[[ PROVIDED INFORMATION open ]]
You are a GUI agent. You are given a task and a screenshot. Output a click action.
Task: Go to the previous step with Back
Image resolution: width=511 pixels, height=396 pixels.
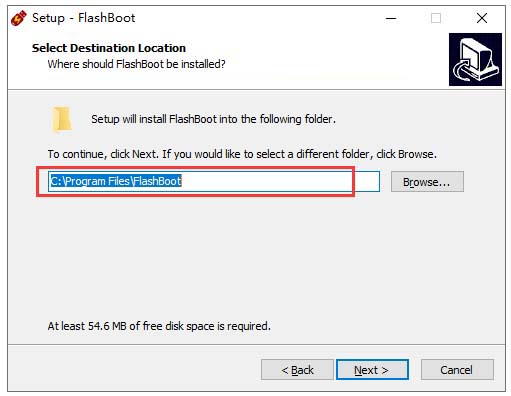(297, 370)
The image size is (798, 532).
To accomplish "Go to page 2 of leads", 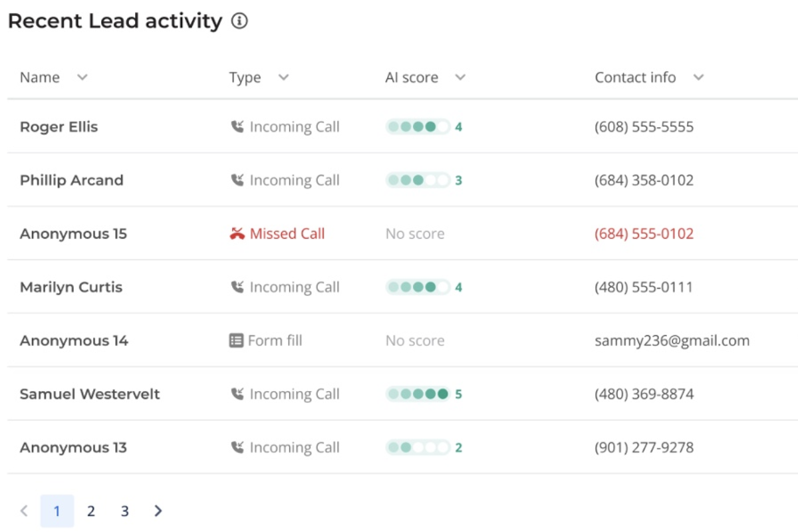I will [91, 511].
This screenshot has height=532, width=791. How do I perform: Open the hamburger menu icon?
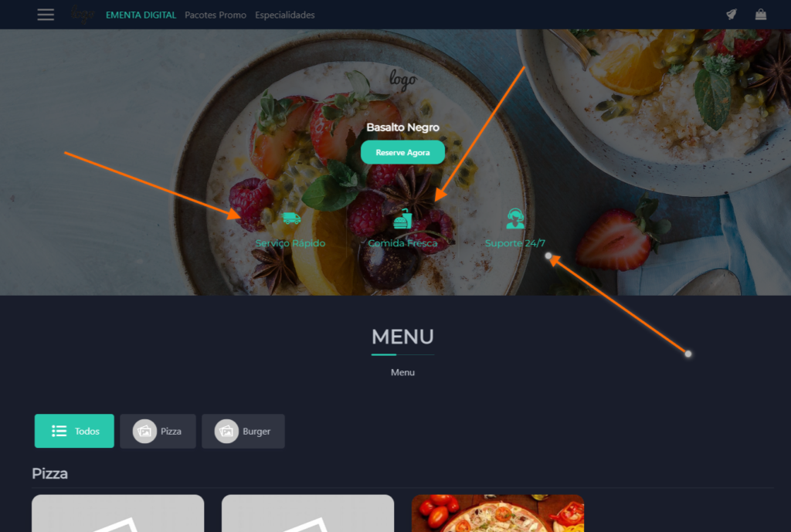click(x=46, y=15)
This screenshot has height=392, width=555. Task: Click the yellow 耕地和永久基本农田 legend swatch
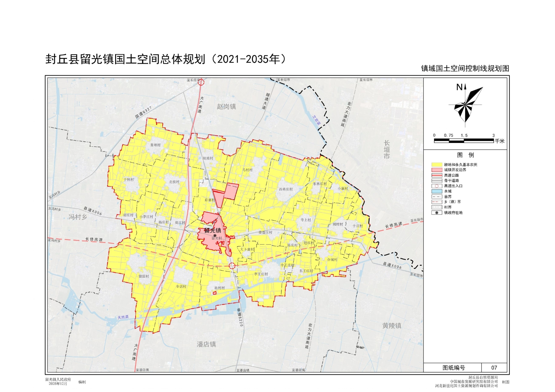pyautogui.click(x=437, y=164)
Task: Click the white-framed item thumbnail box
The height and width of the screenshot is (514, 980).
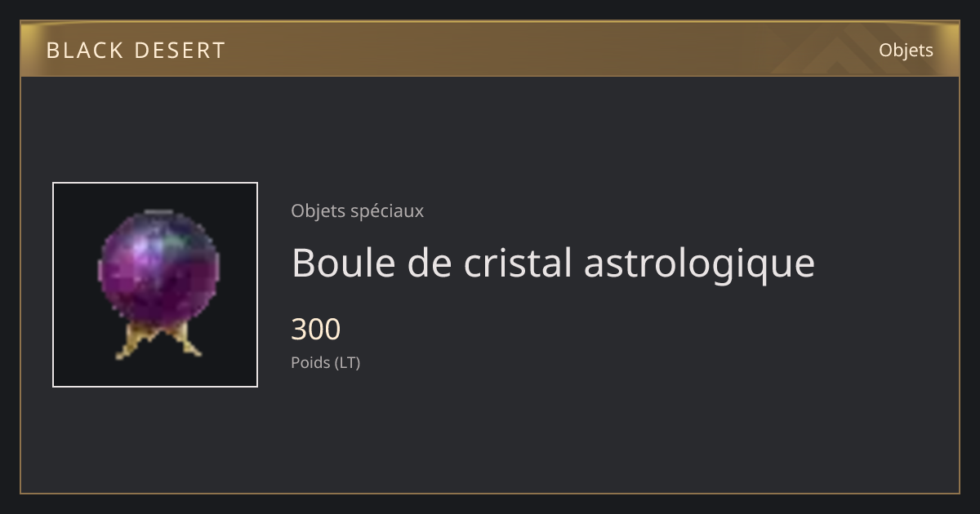Action: [155, 285]
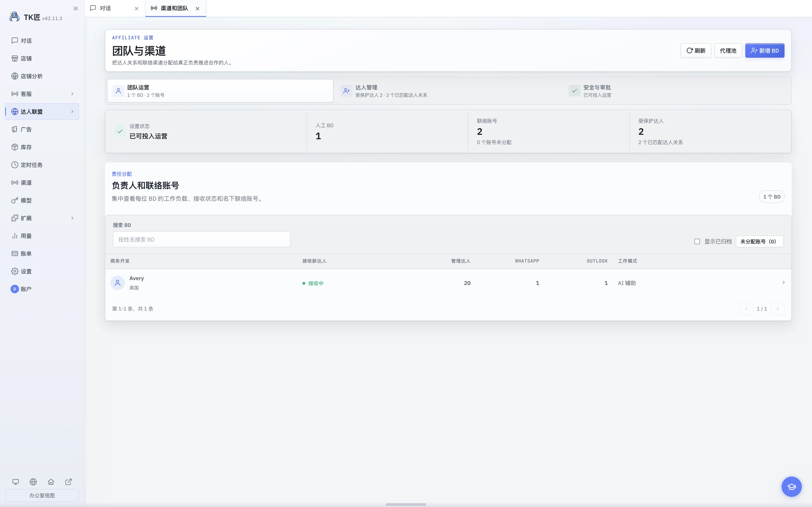
Task: Click the 刷新 refresh button
Action: click(696, 51)
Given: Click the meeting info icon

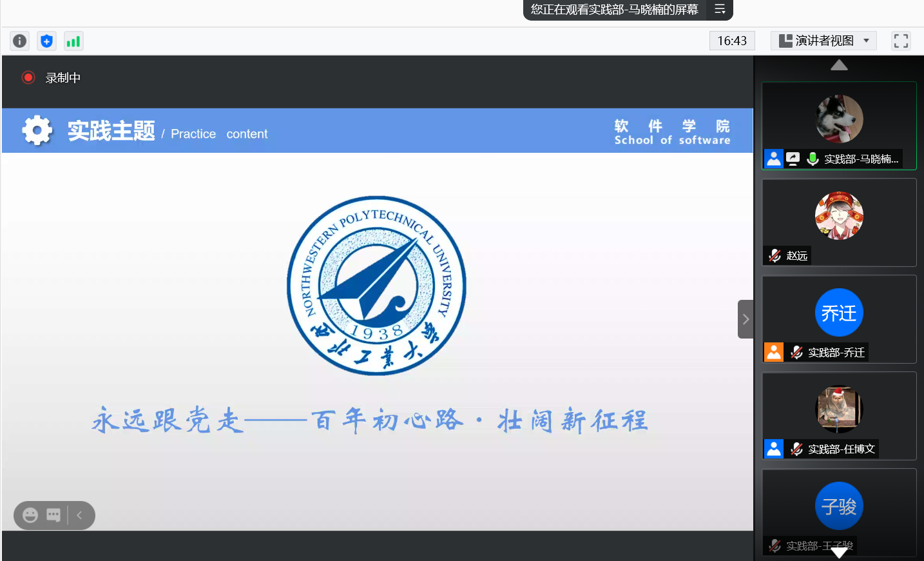Looking at the screenshot, I should [20, 41].
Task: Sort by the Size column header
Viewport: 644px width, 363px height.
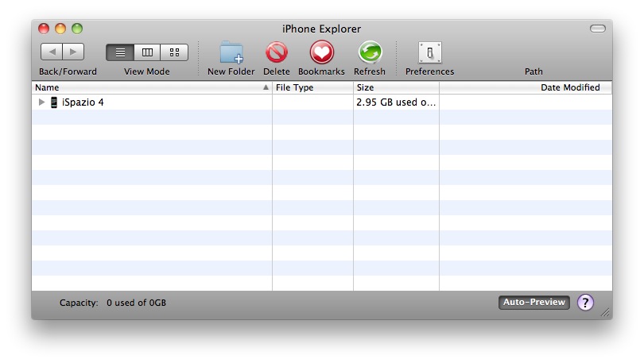Action: click(396, 87)
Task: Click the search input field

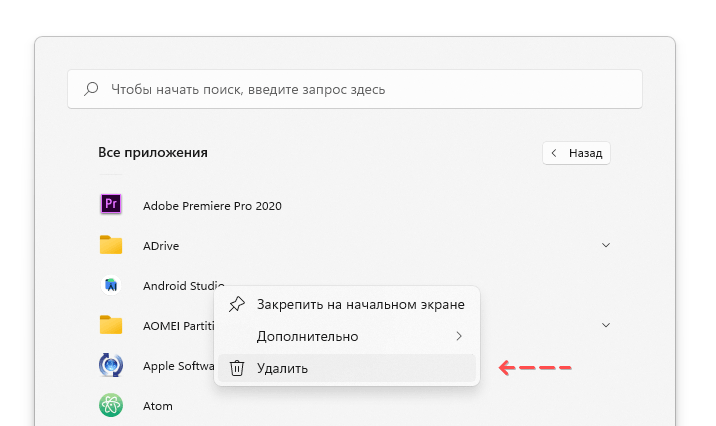Action: click(x=355, y=89)
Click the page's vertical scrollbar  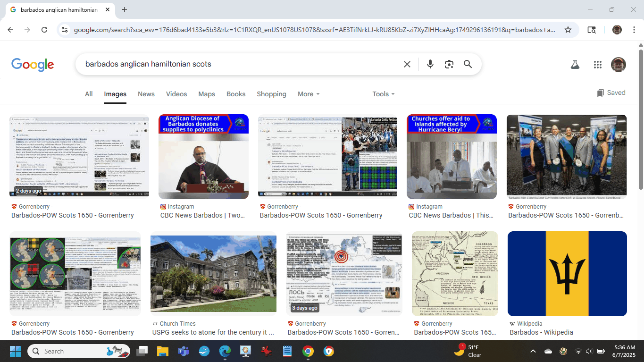pyautogui.click(x=641, y=118)
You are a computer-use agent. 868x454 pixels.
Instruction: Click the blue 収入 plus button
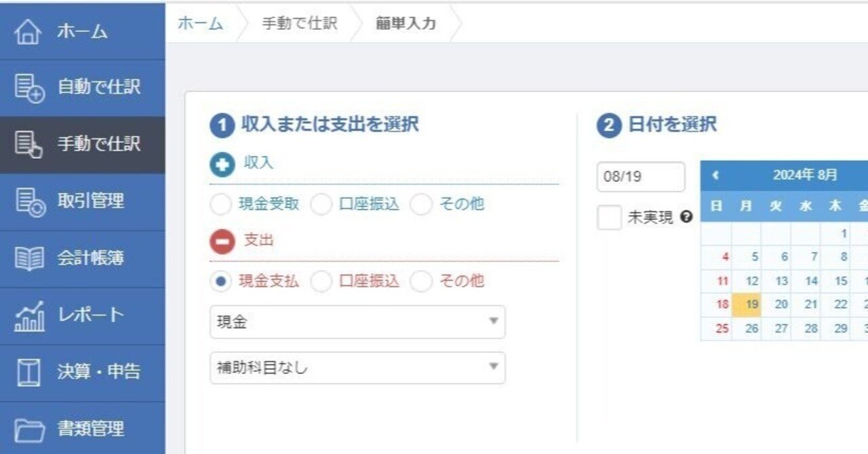tap(222, 163)
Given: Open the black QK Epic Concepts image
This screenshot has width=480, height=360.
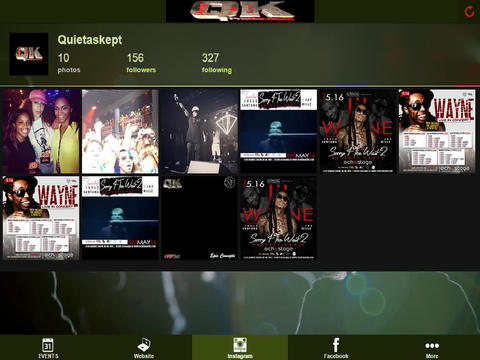Looking at the screenshot, I should (200, 218).
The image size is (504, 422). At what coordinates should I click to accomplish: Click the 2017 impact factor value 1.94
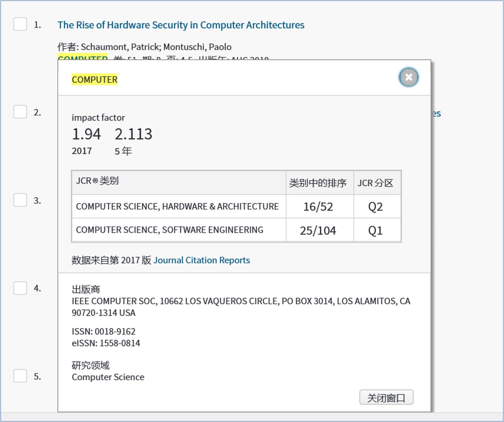tap(86, 134)
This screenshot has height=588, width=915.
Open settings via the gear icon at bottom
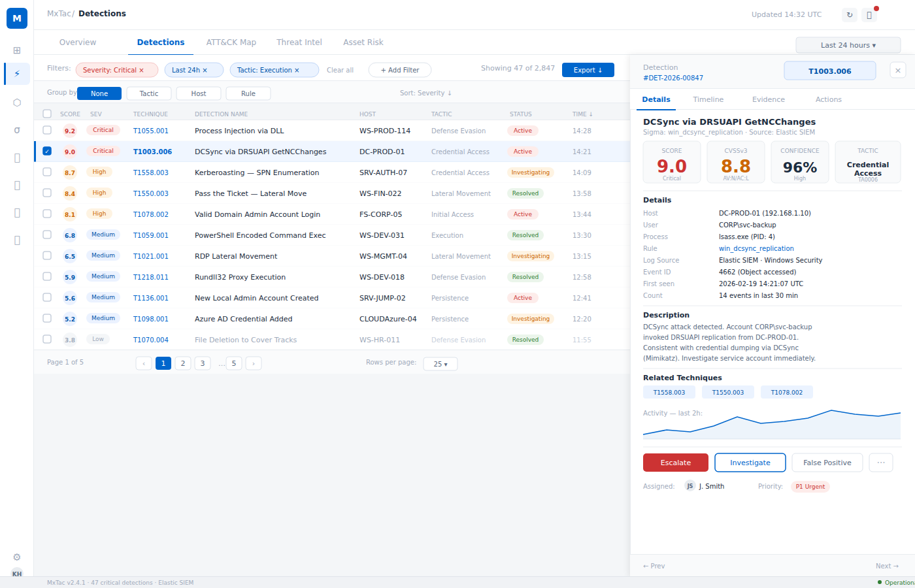16,557
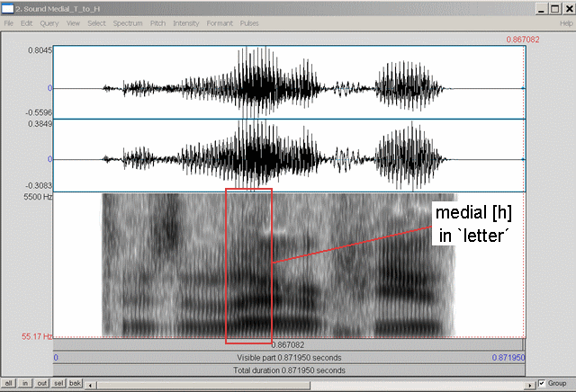This screenshot has height=392, width=576.
Task: Open the Help menu
Action: [x=566, y=22]
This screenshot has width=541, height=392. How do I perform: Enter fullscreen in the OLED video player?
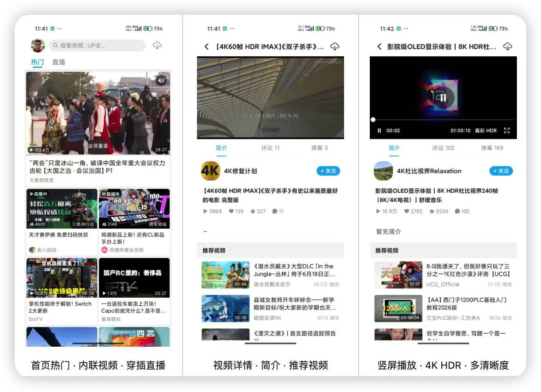[x=507, y=131]
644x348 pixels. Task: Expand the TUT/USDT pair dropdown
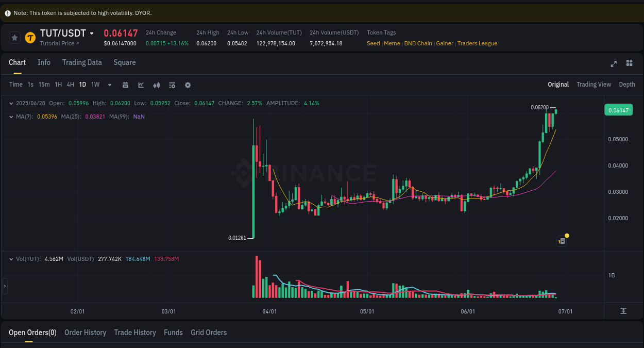pyautogui.click(x=92, y=32)
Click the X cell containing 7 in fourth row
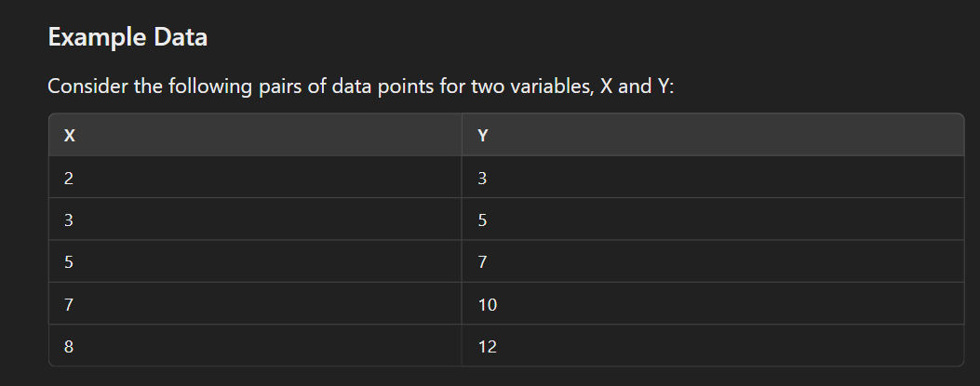980x386 pixels. pos(255,303)
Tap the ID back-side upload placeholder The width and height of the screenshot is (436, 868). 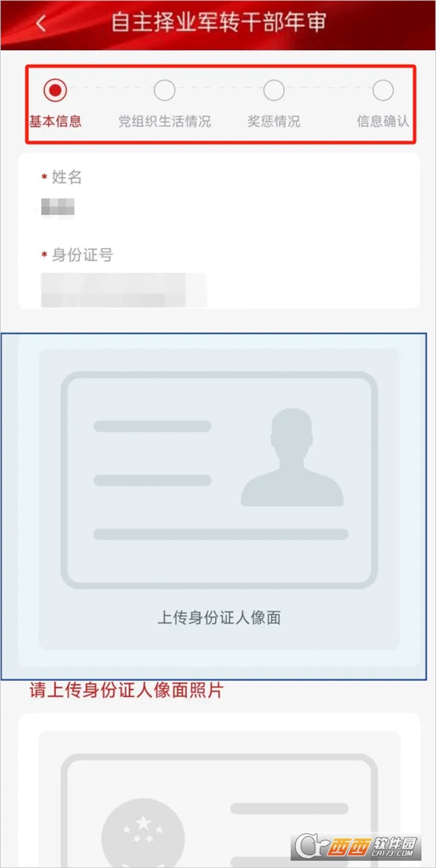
[[ PROVIDED INFORMATION closed ]]
> **EXERCISE PROMPT**
If a line in the material above contains the word "agent", copy it.

> **ANSWER TO THIS PROBLEM**
You are a GUI agent. You are given a task and a screenshot. Output a click action.
You are a computer-use agent. 868x454 pixels.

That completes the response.